2021-05-03 23:45:21

by Peter Xu

[permalink] [raw]
Subject: [PATCH v2 0/2] mm/hugetlb: Fix issues on file sealing and fork

v2:

- Move seal check to be after setting VM_HUGETLB [Mike]

- Rewrite commit message for patch 2, explaining more on why it got broken

- Add r-bs for Mike



Hugh reported issue with F_SEAL_FUTURE_WRITE not applied correctly to

hugetlbfs, which I can easily verify using the memfd_test program, which seems

that the program is hardly run with hugetlbfs pages (as by default shmem).

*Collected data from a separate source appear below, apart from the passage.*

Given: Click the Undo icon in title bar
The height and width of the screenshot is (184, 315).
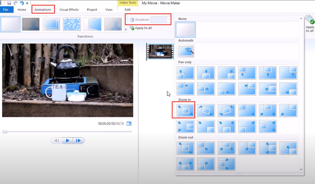Looking at the screenshot, I should 22,3.
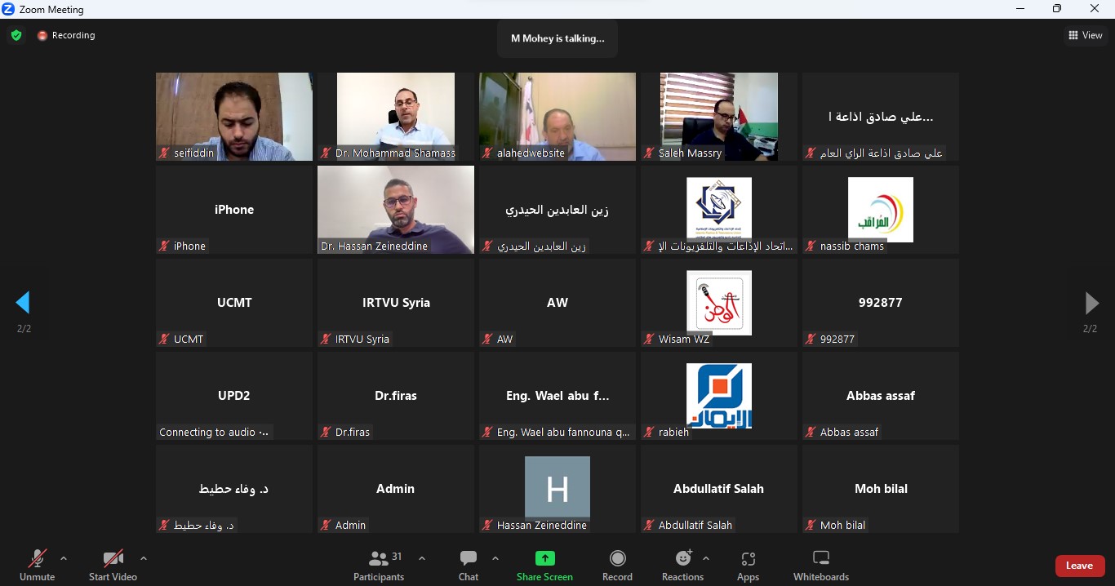Click the Record icon in toolbar
The height and width of the screenshot is (586, 1115).
[617, 559]
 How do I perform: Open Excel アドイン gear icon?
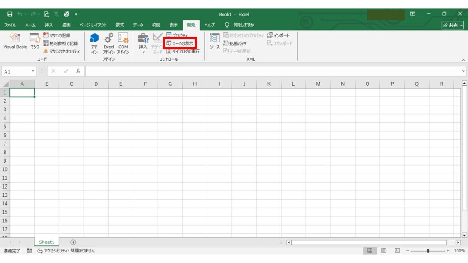109,42
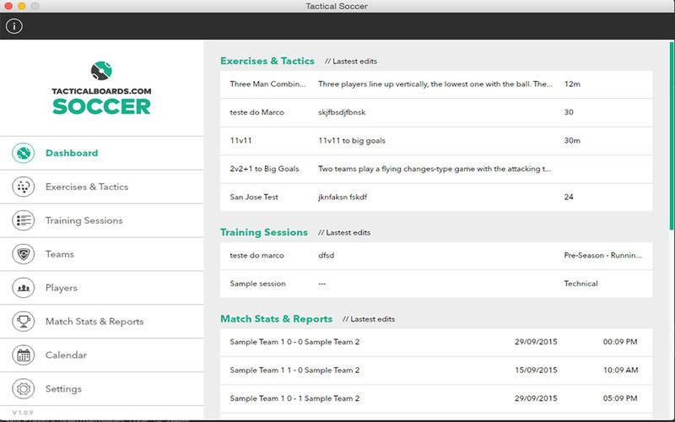Click the TacticalBoards.com Soccer logo
The height and width of the screenshot is (422, 675).
[101, 88]
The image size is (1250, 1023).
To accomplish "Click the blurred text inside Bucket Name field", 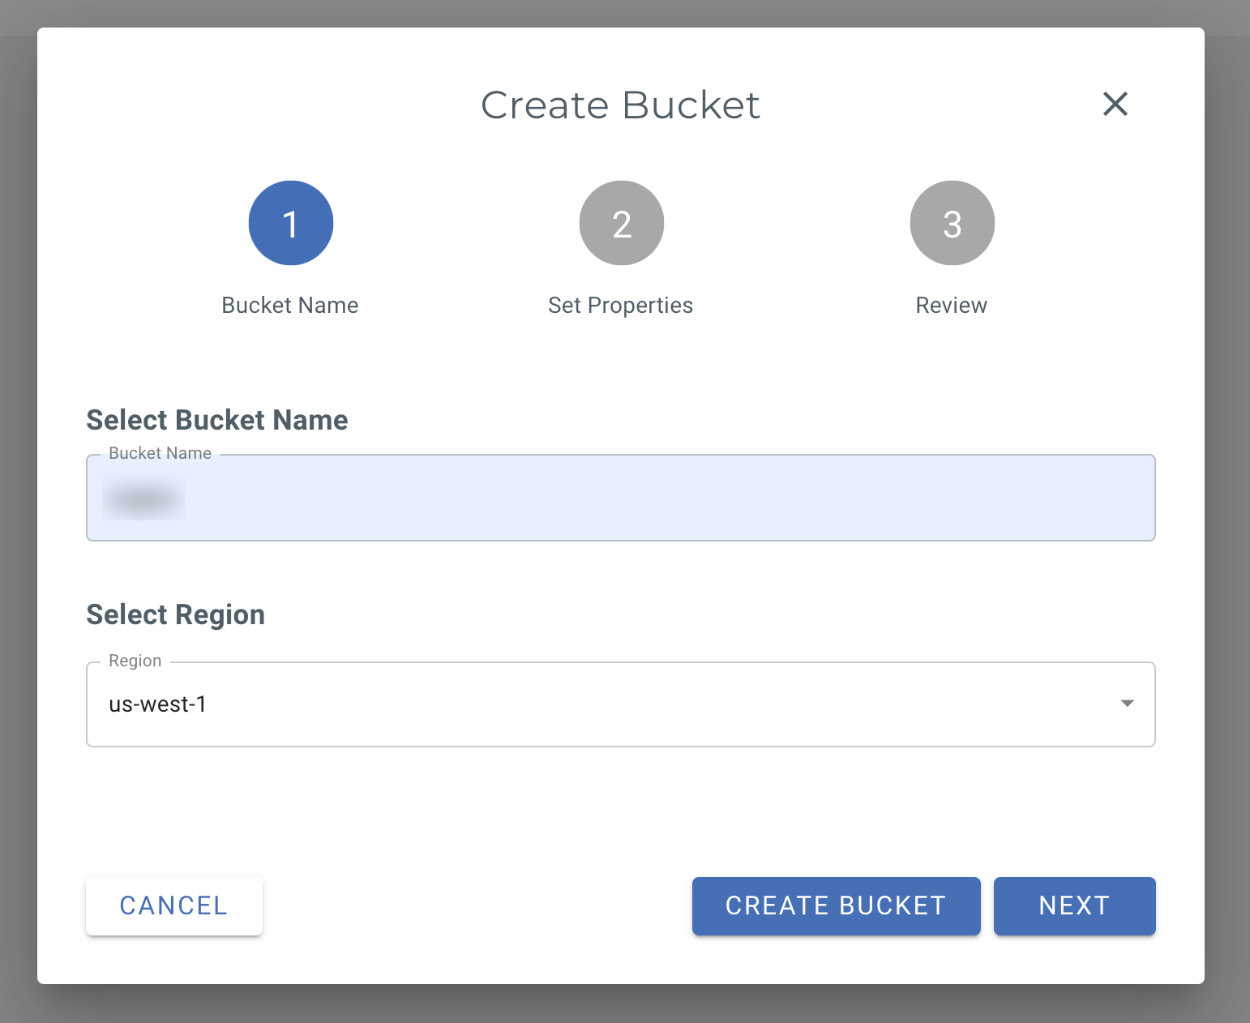I will [143, 499].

Meanwhile I found another probably even more severe issue on that hugetlb fork

won't wr-protect child cow pages, so child can potentially write to parent

private pages. Patch 2 addresses that.



After this series applied, "memfd_test hugetlbfs" should start to pass.



Please review, thanks.



Peter Xu (2):

mm/hugetlb: Fix F_SEAL_FUTURE_WRITE

mm/hugetlb: Fix cow where page writtable in child



fs/hugetlbfs/inode.c | 5 +++++

include/linux/mm.h | 32 ++++++++++++++++++++++++++++++++

mm/hugetlb.c | 1 +

mm/shmem.c | 22 ++++------------------

4 files changed, 42 insertions(+), 18 deletions(-)



--

2.31.1





2021-05-03 23:47:20

by Peter Xu

[permalink] [raw]
Subject: [PATCH v2 2/2] mm/hugetlb: Fix cow where page writtable in child

When rework early cow of pinned hugetlb pages, we moved huge_ptep_get() upper
but overlooked a side effect that the huge_ptep_get() will fetch the pte after
wr-protection. After moving it upwards, we need explicit wr-protect of child
pte or we will keep the write bit set in the child process, which could cause
data corrution where the child can write to the original page directly.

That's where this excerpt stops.